Being in great physical shape is essential and most people now take particular attention to having a shapely booty. Usually, a great butt comes from having great genes but a little bit of workout you can achieve that. It’s important to do exercises and activities that target all the muscles in your glutes. Your glutes are made up if three different muscle areas. The key to firm glutes is to hit all of these muscles from different angles and with a variety of exercises and cardio activities. You can’t always change the shape of your glutes, but you can make them firmer and stronger with the right exercises. Check out the 5 best butt exercises for a shapely booty.
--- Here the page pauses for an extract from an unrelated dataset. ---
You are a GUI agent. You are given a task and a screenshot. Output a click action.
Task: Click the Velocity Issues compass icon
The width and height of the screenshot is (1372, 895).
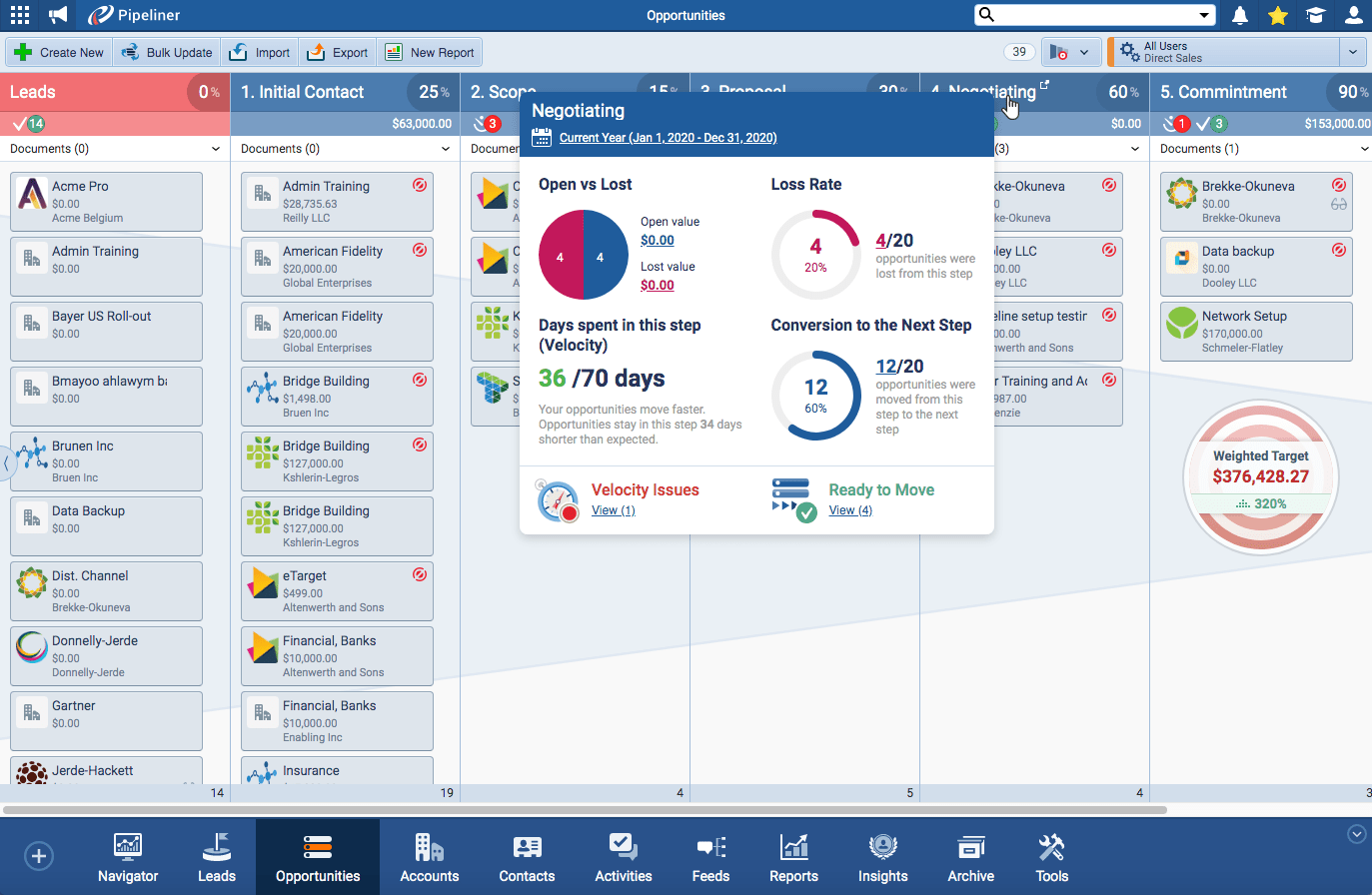tap(557, 500)
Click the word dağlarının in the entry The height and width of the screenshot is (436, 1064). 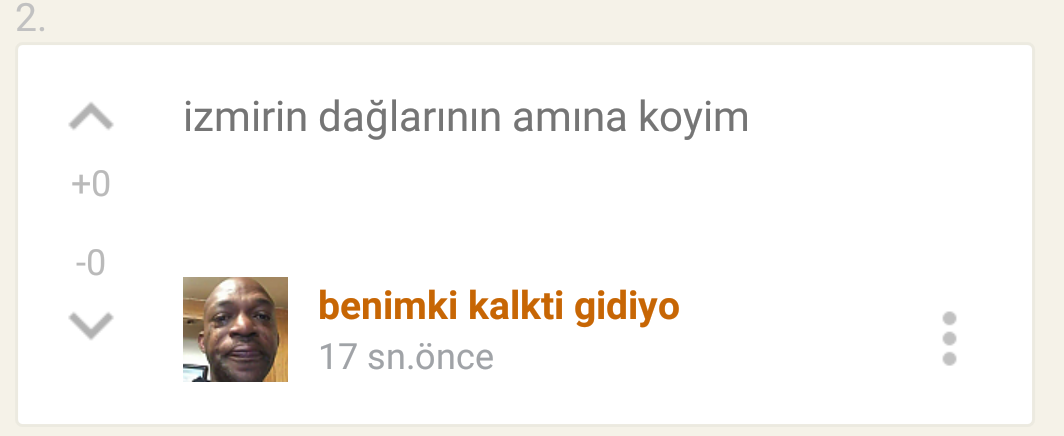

Squats are one of the best exercises to target gluteus maximus, which is the largest muscle in the lower body. It also works the hips, thighs, calves, and even the core. Squats should be a staple of any basic lower body workout.
Lunges get you in staggered stance which forces the glutes on the front leg to work even harder. You can also elevate the back foot on a step or platform to really challenge both legs.
3. Step Ups
To get the most of the step ups try choosing a platform high enough that the knee is at a 90-degree angle when bent. Alternatively, use the second stair on a staircase and hold onto the rail for balance if you need to. Holding weights will add some intensity and you can even use a band under the standing foot to add some resistance.
Kickboxing is an excellent workout for the entire body, including the hips glutes and thighs. Try controlled front kicks, roundhouses, side kicks and back kicks work your hips, thighs, and butt. Workout for 45 minutes to achieve maximum results.
5. Hip Extensions
Hips extensions are wonderful for targeting the glutes in a more focused way.